> **Data in this exercise**
——————

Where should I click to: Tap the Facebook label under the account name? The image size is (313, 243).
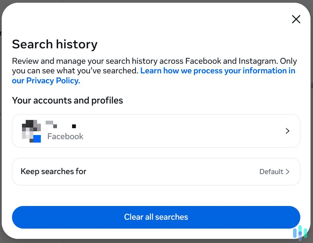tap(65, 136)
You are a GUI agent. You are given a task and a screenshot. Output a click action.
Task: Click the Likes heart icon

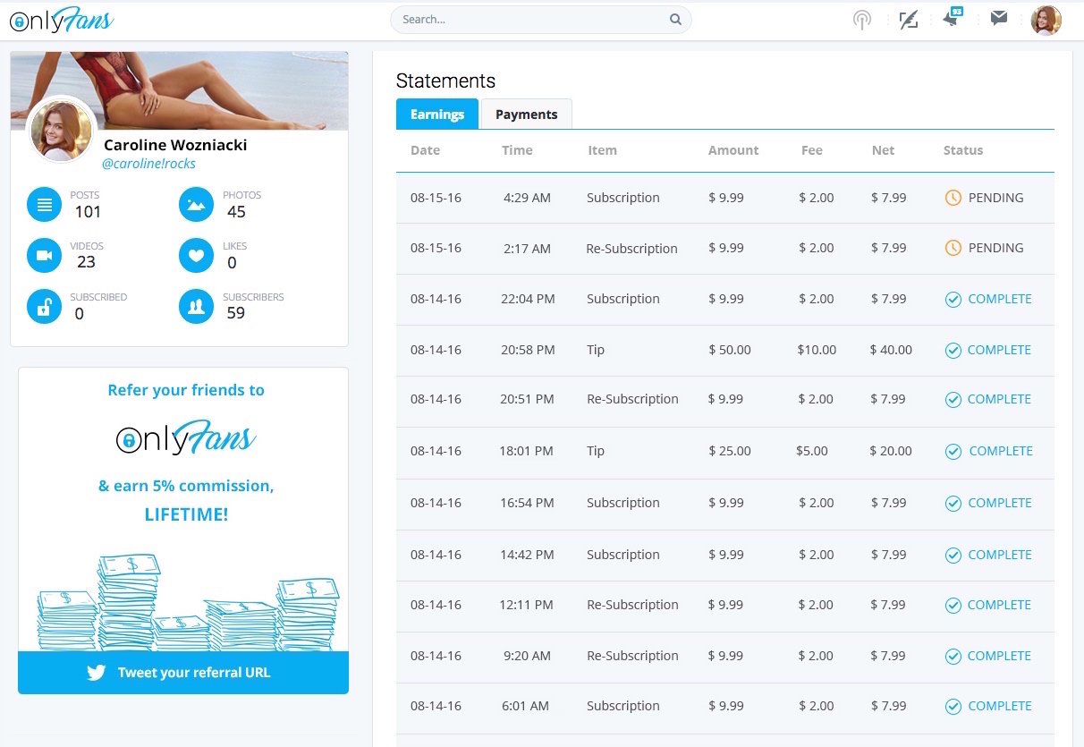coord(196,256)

——————

Please rewrite every line of the listing above, requests included, scaling each coordinate in the answers by 2.5 and rounding to whole numbers with halves going up, while numbers in the requests stay unchanged. Leave the pictures out of your answer.

> **Answer in full**
Where should I click to: Tap the Facebook label under the account name? The image size is (313, 243).
tap(163, 340)
You are a GUI agent. You are given a task and a screenshot. Output a click action.
Task: Click the Likes heart icon

coord(490,640)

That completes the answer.